A brand new study suggests that if you’ve been feeling down or depressed, there’s a simple change you can make in your daily habits that could lead to marked improvement in your moods.
That in turn can help you function better at work, lead a team more effectively, and ultimately achieve your goals in life and in business.
Here’s the study, the simple change, and why you just might feel better tomorrow if you put it into practice today.
Ask the (young) doctors.
Writing in npj Digital Medicine, researchers from Michigan Medicine, which is the academic medical center at the University of Michigan, studied the sleep and moods reported by 2,100 people–specifically early-career physicians who were working as hospital interns.
As anyone who has either practiced medicine or watched medical dramas on TV will know, the life of a medical intern can be nasty, brutish, and long: irregular hours, calls at any time of night, lack of sleep.
It all adds up and the interns reported, unsurprisingly, that it could be difficult to maintain a regular sleep schedule.
So researchers asked them to wear devices on their wrists that tracked their sleep and other activity, asked them to report their moods each day, and asked them to take tests for signs of depression–once each quarter.
After tracking the data for a full year, researchers found a simple correlation:
- Those who reported better moods, and who had fewer depression symptoms each quarter, were also the ones whose wearable data-tracking devices revealed that they had the least variable sleep schedules.
- Conversely, those who had variable schedules were more likely to report worse moods and more depression symptoms, regardless of the total number of hours they actually slept.
In other words, sleeping at odd or irregular times had the same negative effect on mood and depression symptoms that having the fewest hours of sleep did. It simply wasn’t possible, in terms of mood enhancement, to “make up” for lack of sleep by sleeping more at odd hours.
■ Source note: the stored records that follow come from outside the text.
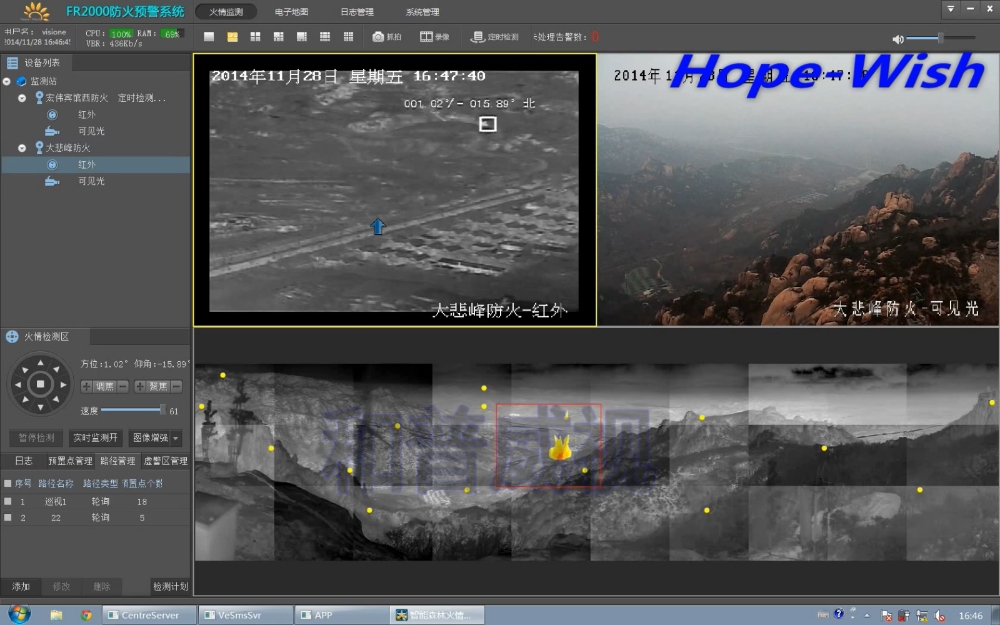Open 定时检测 scheduled detection tool
The image size is (1000, 625).
(496, 37)
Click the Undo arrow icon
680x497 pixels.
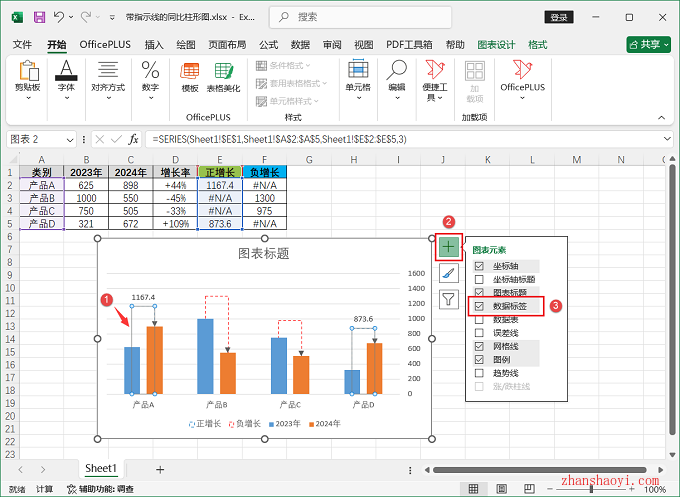pyautogui.click(x=60, y=17)
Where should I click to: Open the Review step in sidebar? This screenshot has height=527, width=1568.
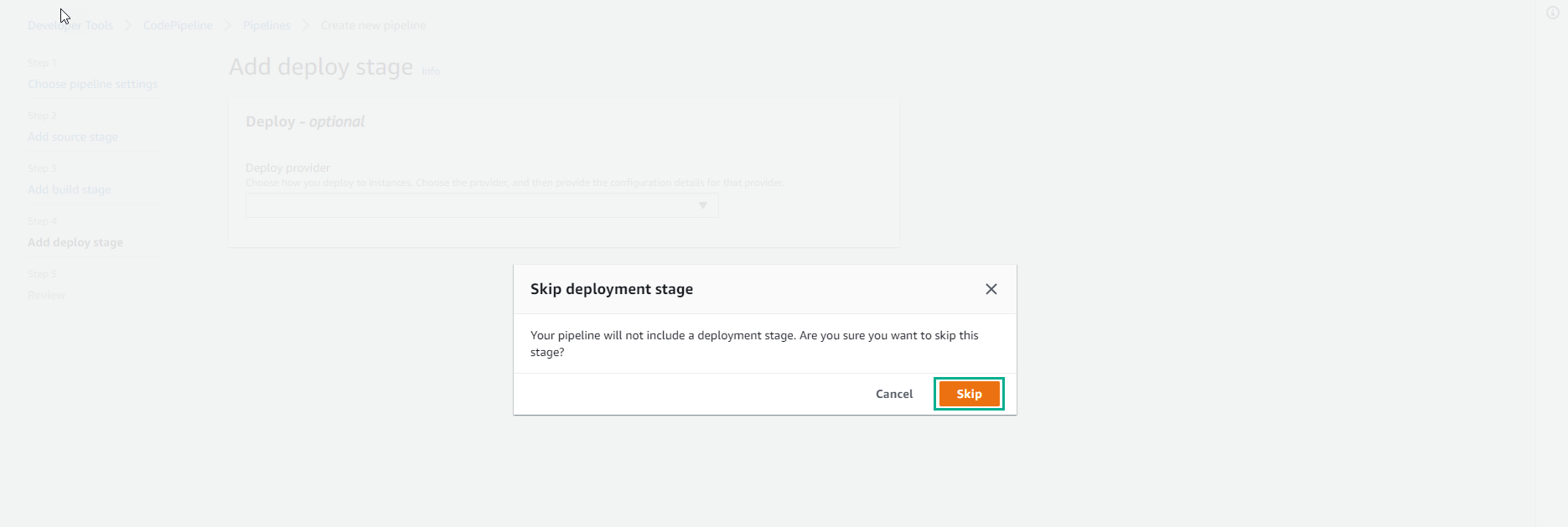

“These findings highlight sleep consistency as an under appreciated factor to target in depression and wellness,” said Srijan Sen, MD, PhD, who runs the Intern Health Study at Michigan, according to a platform run by the American Association for the Advancement of Science (AAAS), which reported the study. “The work also underscores the potential of wearable devices in understanding important constructs relevant to health that we previously could not study at scale.”
Let’s talk about how this applies to you, right now. Because several other studies have shown that sleep has become the first casualty of the pandemic.
An earlier study in the U.S. found the number was closer to 67 percent whose sleep was negatively affected.
I doubt this will be a surprise to anyone. Most of our routines were completely upended, and it’s been hard to set up new routines. Also we’ve never really known how long this will last. Is this the new normal, or just normal for now?
For example, last summer I wrote about how we’d heard for decades, from just about everyone who professed to be an expert on working from home, that one of the keys was to get up in the morning, take a shower, and get dressed as if you were going to commute to work.
Then what happened? A study found that fully 90 percent of workers threw that idea clear out the window, opting for the “just roll out of bed” option–with the possible addition of a “Zoom shirt” to throw on quickly for video calls. (These photos that I wrote about after Gretchen Goldman shared them made the reality really clear.)
Be kind to yourself (squared).
If you’re leading a team or running a business, you’re affected on at least two angles:
- First, it’s likely that your sleep patterns have been disrupted, leading your moods to be affected.
- Second, it’s also likely that your team members’ sleep patterns have been disrupted, leading to their moods being affected, too.
It’s literally a problem, squared. What can you do to solve it? I admit, I’m the equivalent of the shoemaker whose kids are barefoot when it comes to this, as my sleep patterns have been all over the map.
But at least we know the steps to take. And at the least, how not to become part of the problem for people who work for you:
- Set regular hours for yourself and your employees.
- Stick to them as much as possible.
- Try to limit off-hour emails and other communication.
- And for yourself, try writing down or recording on your phone when you go to bed and wake up.
Finally, don’t forget to be kind to yourself. Even if we hope there’s a bright light at the end of the tunnel when it comes to the pandemic, this has not been the kind of year when anyone should beat themselves up for adopting a few bad habits.